Stored data entries
^^^^

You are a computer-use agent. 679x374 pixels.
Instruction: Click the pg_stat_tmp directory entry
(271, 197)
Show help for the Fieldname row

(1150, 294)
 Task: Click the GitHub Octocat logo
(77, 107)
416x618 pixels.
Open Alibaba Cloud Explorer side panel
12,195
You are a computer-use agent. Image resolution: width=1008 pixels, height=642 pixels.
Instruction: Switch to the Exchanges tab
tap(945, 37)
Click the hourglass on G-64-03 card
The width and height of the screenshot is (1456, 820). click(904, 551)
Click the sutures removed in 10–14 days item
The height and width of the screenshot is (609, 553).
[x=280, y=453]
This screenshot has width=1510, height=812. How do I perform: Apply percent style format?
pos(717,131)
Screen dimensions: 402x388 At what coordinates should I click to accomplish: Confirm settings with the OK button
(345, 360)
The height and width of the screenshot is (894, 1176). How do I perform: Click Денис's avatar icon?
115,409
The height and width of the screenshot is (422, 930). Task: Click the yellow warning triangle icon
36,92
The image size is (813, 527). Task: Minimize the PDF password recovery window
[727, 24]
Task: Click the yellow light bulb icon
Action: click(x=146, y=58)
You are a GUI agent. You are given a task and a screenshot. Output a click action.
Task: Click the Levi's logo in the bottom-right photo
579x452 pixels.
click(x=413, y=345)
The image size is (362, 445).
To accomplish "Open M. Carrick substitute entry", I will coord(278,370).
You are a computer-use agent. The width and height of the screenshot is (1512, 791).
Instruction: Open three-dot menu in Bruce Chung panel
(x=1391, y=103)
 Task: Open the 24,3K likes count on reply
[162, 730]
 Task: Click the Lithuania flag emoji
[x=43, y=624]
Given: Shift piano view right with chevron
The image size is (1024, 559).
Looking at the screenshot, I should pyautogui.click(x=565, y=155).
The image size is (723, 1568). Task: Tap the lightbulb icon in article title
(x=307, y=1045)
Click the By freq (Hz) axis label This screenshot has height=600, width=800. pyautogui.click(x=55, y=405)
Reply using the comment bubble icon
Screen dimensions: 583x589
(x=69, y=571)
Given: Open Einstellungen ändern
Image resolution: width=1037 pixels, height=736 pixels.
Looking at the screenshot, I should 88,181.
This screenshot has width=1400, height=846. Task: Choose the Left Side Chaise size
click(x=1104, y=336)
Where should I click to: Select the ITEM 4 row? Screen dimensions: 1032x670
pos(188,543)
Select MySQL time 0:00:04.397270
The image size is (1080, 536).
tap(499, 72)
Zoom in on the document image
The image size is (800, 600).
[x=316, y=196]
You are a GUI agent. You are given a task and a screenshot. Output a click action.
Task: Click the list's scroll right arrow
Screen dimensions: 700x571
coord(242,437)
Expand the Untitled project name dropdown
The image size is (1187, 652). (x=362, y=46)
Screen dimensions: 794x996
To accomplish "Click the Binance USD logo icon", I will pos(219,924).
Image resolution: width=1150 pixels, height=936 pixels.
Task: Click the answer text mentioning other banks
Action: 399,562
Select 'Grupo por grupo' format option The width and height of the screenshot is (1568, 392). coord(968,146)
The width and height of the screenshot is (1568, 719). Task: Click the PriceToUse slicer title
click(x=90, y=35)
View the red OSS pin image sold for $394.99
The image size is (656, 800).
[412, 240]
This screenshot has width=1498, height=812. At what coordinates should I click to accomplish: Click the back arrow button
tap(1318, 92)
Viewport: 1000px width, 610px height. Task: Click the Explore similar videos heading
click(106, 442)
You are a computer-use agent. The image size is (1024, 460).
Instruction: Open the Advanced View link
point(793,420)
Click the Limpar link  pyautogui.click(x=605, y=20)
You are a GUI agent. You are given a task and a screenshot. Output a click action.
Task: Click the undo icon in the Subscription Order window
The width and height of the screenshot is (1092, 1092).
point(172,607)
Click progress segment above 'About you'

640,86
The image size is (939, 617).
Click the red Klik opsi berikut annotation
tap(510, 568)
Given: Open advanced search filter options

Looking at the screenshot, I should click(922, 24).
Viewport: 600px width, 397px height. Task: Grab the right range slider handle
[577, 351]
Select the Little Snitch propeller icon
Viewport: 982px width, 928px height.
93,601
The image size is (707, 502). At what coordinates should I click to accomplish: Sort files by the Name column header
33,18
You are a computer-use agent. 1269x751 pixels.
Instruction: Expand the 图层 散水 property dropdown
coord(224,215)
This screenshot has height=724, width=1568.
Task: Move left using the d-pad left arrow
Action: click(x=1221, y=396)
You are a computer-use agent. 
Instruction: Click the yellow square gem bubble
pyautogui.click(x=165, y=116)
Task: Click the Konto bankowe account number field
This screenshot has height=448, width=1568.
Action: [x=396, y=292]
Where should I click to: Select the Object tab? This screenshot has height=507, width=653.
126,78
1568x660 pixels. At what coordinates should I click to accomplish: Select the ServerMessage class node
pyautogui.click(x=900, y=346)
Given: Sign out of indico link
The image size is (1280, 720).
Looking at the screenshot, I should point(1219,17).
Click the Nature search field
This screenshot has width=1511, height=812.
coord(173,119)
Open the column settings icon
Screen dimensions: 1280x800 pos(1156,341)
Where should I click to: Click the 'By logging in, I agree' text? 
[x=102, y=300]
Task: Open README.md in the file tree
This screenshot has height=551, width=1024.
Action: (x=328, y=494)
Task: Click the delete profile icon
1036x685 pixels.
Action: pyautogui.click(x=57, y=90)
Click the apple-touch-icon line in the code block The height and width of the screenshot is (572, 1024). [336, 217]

^^^^

→ **EXERCISE OBJECTIVE**
Transcribe the data above in full, keeping every word as it is.

→ **SOLUTION TO THIS PROBLEM**
You are a computer-use agent. 679x374 pixels.
Instruction: Click the pg_stat_tmp directory entry
(271, 197)
Show help for the Fieldname row

(1150, 294)
 Task: Click the GitHub Octocat logo
(77, 107)
416x618 pixels.
Open Alibaba Cloud Explorer side panel
12,195
You are a computer-use agent. Image resolution: width=1008 pixels, height=642 pixels.
Instruction: Switch to the Exchanges tab
tap(945, 37)
Click the hourglass on G-64-03 card
The width and height of the screenshot is (1456, 820). click(904, 551)
Click the sutures removed in 10–14 days item
The height and width of the screenshot is (609, 553).
[x=280, y=453]
This screenshot has width=1510, height=812. How do I perform: Apply percent style format?
pos(717,131)
Screen dimensions: 402x388 At what coordinates should I click to accomplish: Confirm settings with the OK button
(345, 360)
The height and width of the screenshot is (894, 1176). How do I perform: Click Денис's avatar icon?
115,409
The height and width of the screenshot is (422, 930). Task: Click the yellow warning triangle icon
36,92
The image size is (813, 527). Task: Minimize the PDF password recovery window
[727, 24]
Task: Click the yellow light bulb icon
Action: click(x=146, y=58)
You are a GUI agent. You are given a task and a screenshot. Output a click action.
Task: Click the Levi's logo in the bottom-right photo
579x452 pixels.
click(x=413, y=345)
The image size is (362, 445).
To accomplish "Open M. Carrick substitute entry", I will coord(278,370).
You are a computer-use agent. The width and height of the screenshot is (1512, 791).
Instruction: Open three-dot menu in Bruce Chung panel
(x=1391, y=103)
 Task: Open the 24,3K likes count on reply
[162, 730]
 Task: Click the Lithuania flag emoji
[x=43, y=624]
Given: Shift piano view right with chevron
The image size is (1024, 559).
Looking at the screenshot, I should pyautogui.click(x=565, y=155).
The image size is (723, 1568). Task: Tap the lightbulb icon in article title
(x=307, y=1045)
Click the By freq (Hz) axis label This screenshot has height=600, width=800. pyautogui.click(x=55, y=405)
Reply using the comment bubble icon
Screen dimensions: 583x589
(x=69, y=571)
Given: Open Einstellungen ändern
Image resolution: width=1037 pixels, height=736 pixels.
Looking at the screenshot, I should 88,181.
This screenshot has width=1400, height=846. Task: Choose the Left Side Chaise size
click(x=1104, y=336)
Where should I click to: Select the ITEM 4 row? Screen dimensions: 1032x670
pos(188,543)
Select MySQL time 0:00:04.397270
The image size is (1080, 536).
tap(499, 72)
Zoom in on the document image
The image size is (800, 600).
[x=316, y=196]
You are a GUI agent. You are given a task and a screenshot. Output a click action.
Task: Click the list's scroll right arrow
Screen dimensions: 700x571
coord(242,437)
Expand the Untitled project name dropdown
The image size is (1187, 652). (x=362, y=46)
Screen dimensions: 794x996
To accomplish "Click the Binance USD logo icon", I will pos(219,924).
Image resolution: width=1150 pixels, height=936 pixels.
Task: Click the answer text mentioning other banks
Action: 399,562
Select 'Grupo por grupo' format option The width and height of the screenshot is (1568, 392). coord(968,146)
The width and height of the screenshot is (1568, 719). Task: Click the PriceToUse slicer title
click(x=90, y=35)
View the red OSS pin image sold for $394.99
The image size is (656, 800).
[412, 240]
This screenshot has width=1498, height=812. At what coordinates should I click to accomplish: Click the back arrow button
tap(1318, 92)
Viewport: 1000px width, 610px height. Task: Click the Explore similar videos heading
click(106, 442)
You are a computer-use agent. The image size is (1024, 460).
Instruction: Open the Advanced View link
point(793,420)
Click the Limpar link  pyautogui.click(x=605, y=20)
You are a GUI agent. You are given a task and a screenshot. Output a click action.
Task: Click the undo icon in the Subscription Order window
The width and height of the screenshot is (1092, 1092).
point(172,607)
Click progress segment above 'About you'

640,86
The image size is (939, 617).
Click the red Klik opsi berikut annotation
tap(510, 568)
Given: Open advanced search filter options

Looking at the screenshot, I should click(922, 24).
Viewport: 600px width, 397px height. Task: Grab the right range slider handle
[577, 351]
Select the Little Snitch propeller icon
Viewport: 982px width, 928px height.
93,601
The image size is (707, 502). At what coordinates should I click to accomplish: Sort files by the Name column header
33,18
You are a computer-use agent. 1269x751 pixels.
Instruction: Expand the 图层 散水 property dropdown
coord(224,215)
This screenshot has height=724, width=1568.
Task: Move left using the d-pad left arrow
Action: click(x=1221, y=396)
You are a computer-use agent. 
Instruction: Click the yellow square gem bubble
pyautogui.click(x=165, y=116)
Task: Click the Konto bankowe account number field
This screenshot has height=448, width=1568.
Action: [x=396, y=292]
Where should I click to: Select the Object tab? This screenshot has height=507, width=653.
126,78
1568x660 pixels. At what coordinates should I click to accomplish: Select the ServerMessage class node
pyautogui.click(x=900, y=346)
Given: Sign out of indico link
The image size is (1280, 720).
Looking at the screenshot, I should point(1219,17).
Click the Nature search field
This screenshot has width=1511, height=812.
coord(173,119)
Open the column settings icon
Screen dimensions: 1280x800 pos(1156,341)
Where should I click to: Click the 'By logging in, I agree' text? 
[x=102, y=300]
Task: Open README.md in the file tree
This screenshot has height=551, width=1024.
Action: (x=328, y=494)
Task: Click the delete profile icon
1036x685 pixels.
Action: pyautogui.click(x=57, y=90)
Click the apple-touch-icon line in the code block The height and width of the screenshot is (572, 1024). [336, 217]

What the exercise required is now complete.